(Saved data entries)
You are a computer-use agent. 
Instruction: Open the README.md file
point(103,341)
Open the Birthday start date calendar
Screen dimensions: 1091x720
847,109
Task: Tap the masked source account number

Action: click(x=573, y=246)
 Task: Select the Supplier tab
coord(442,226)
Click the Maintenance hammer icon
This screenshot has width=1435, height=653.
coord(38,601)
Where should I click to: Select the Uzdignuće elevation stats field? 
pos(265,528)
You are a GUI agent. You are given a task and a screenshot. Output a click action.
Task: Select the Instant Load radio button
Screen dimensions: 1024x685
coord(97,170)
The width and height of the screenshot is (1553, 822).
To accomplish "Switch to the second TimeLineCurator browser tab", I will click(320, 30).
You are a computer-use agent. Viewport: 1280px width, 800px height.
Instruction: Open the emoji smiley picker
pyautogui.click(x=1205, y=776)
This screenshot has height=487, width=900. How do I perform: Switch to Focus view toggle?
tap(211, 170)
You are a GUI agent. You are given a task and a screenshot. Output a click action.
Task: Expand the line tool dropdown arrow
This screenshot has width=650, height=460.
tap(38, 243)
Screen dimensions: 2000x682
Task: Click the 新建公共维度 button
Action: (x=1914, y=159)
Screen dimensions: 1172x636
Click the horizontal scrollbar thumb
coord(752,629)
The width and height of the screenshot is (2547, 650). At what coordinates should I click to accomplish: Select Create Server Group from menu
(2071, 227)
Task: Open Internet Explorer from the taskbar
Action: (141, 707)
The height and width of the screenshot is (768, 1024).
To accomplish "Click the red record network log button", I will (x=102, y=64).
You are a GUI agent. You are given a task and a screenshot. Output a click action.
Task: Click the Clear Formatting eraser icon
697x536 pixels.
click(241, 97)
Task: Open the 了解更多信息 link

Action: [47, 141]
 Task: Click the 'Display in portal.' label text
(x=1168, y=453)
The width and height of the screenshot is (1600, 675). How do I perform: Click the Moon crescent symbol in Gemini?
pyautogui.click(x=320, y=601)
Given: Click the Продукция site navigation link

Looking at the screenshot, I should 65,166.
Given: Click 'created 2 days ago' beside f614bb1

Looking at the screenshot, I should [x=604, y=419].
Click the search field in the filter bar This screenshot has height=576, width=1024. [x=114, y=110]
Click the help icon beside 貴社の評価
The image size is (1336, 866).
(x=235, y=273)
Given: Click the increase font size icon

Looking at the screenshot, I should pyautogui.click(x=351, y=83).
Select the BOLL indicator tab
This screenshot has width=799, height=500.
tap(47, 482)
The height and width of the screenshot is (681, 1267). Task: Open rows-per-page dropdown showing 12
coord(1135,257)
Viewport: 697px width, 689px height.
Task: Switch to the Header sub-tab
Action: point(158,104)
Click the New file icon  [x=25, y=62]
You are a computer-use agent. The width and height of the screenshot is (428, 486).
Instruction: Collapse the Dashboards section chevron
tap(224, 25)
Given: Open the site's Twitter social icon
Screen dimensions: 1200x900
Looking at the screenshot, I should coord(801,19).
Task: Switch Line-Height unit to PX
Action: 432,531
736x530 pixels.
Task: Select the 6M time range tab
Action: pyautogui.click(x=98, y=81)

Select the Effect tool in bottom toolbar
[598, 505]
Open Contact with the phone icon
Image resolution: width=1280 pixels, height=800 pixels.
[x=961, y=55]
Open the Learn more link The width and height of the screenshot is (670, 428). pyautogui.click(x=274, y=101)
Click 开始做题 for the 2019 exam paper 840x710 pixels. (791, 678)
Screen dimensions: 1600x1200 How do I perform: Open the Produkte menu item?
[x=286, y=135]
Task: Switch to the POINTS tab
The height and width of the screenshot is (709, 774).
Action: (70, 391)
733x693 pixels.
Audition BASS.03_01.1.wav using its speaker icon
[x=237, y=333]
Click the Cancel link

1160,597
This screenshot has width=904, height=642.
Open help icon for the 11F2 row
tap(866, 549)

* **TASK GOAL**
What is needed is an exact retyping of every line from the one containing "Instruction: Collapse the" through the final line of the entries, and only those lines.

* **FINAL ANSWER**
Instruction: Collapse the Dashboards section chevron
tap(224, 25)
Given: Open the site's Twitter social icon
Screen dimensions: 1200x900
Looking at the screenshot, I should coord(801,19).
Task: Switch Line-Height unit to PX
Action: 432,531
736x530 pixels.
Task: Select the 6M time range tab
Action: pyautogui.click(x=98, y=81)

Select the Effect tool in bottom toolbar
[598, 505]
Open Contact with the phone icon
Image resolution: width=1280 pixels, height=800 pixels.
[x=961, y=55]
Open the Learn more link The width and height of the screenshot is (670, 428). pyautogui.click(x=274, y=101)
Click 开始做题 for the 2019 exam paper 840x710 pixels. (791, 678)
Screen dimensions: 1600x1200 How do I perform: Open the Produkte menu item?
[x=286, y=135]
Task: Switch to the POINTS tab
The height and width of the screenshot is (709, 774).
Action: (70, 391)
733x693 pixels.
Audition BASS.03_01.1.wav using its speaker icon
[x=237, y=333]
Click the Cancel link

1160,597
This screenshot has width=904, height=642.
Open help icon for the 11F2 row
tap(866, 549)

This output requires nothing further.